SUPPLIED DATA:
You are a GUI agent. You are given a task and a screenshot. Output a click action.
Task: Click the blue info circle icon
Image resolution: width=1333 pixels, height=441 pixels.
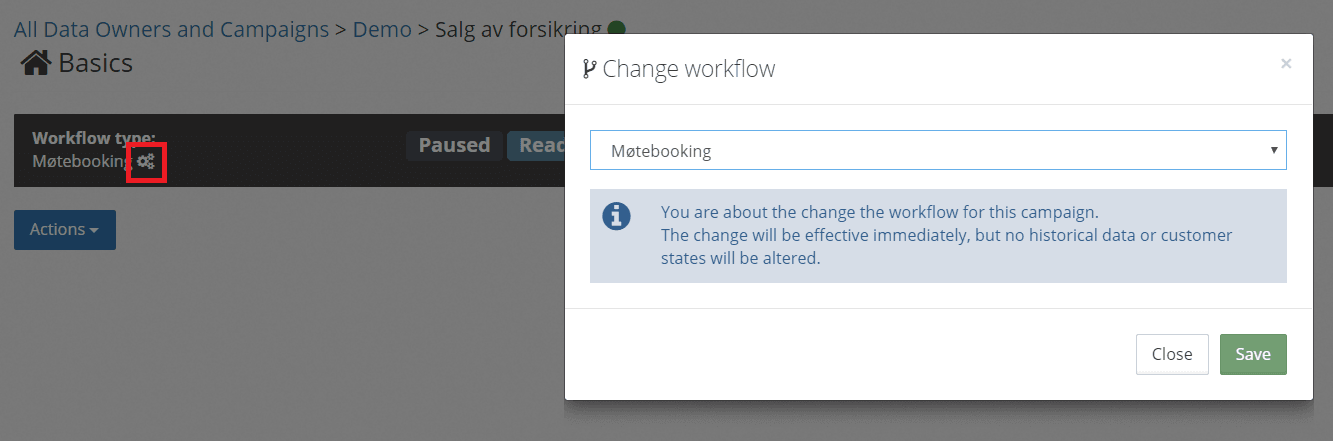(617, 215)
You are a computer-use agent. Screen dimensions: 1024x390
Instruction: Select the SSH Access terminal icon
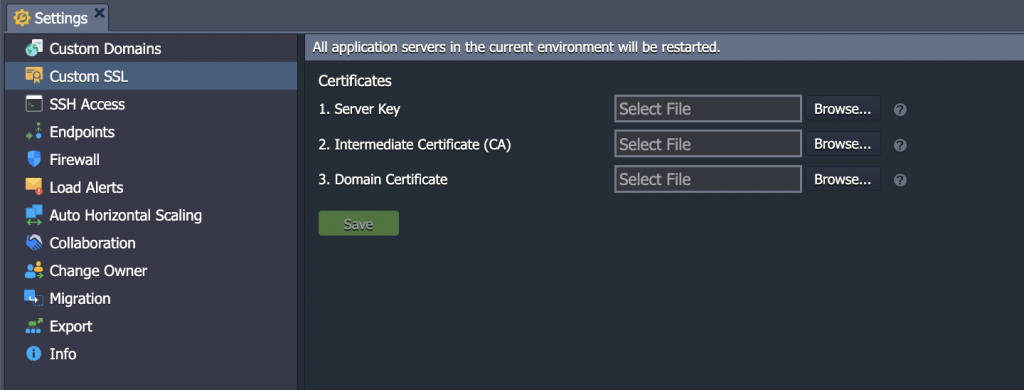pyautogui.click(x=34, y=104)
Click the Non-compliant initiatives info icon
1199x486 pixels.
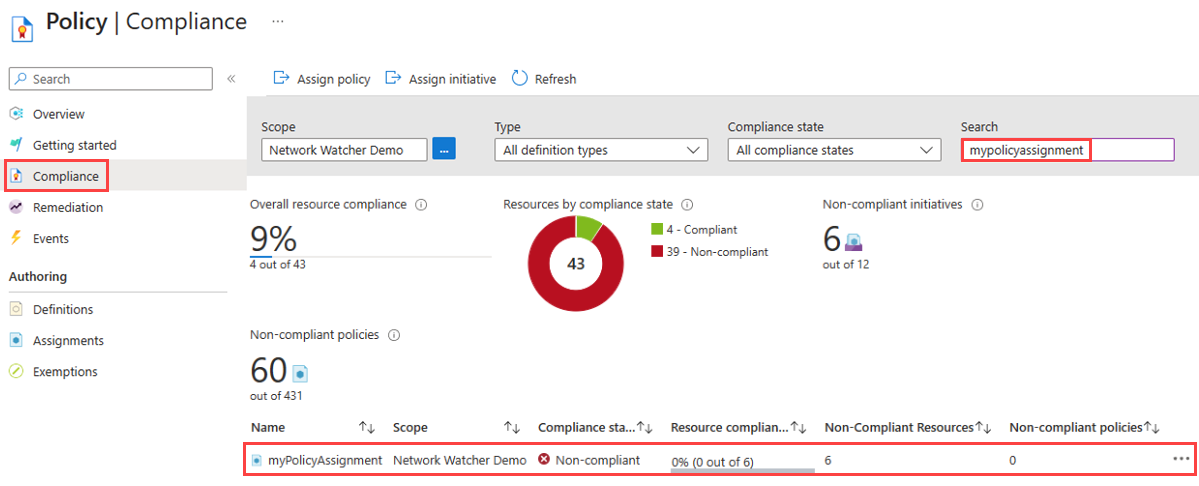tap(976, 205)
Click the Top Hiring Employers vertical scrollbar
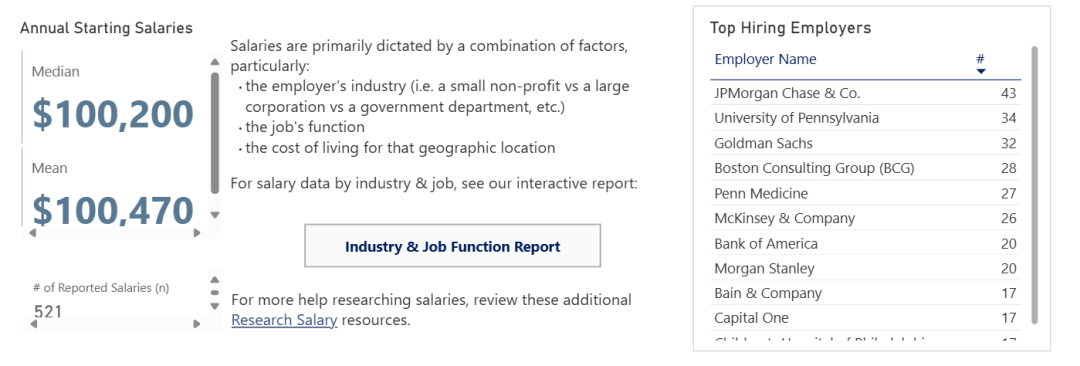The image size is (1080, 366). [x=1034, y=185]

WHAT TO DO:
Go through the material above and copy each line that holds the string "info".

OUTPUT FOR THIS EXERCISE:
Task: Click the blue info circle icon
Click the Non-compliant initiatives info icon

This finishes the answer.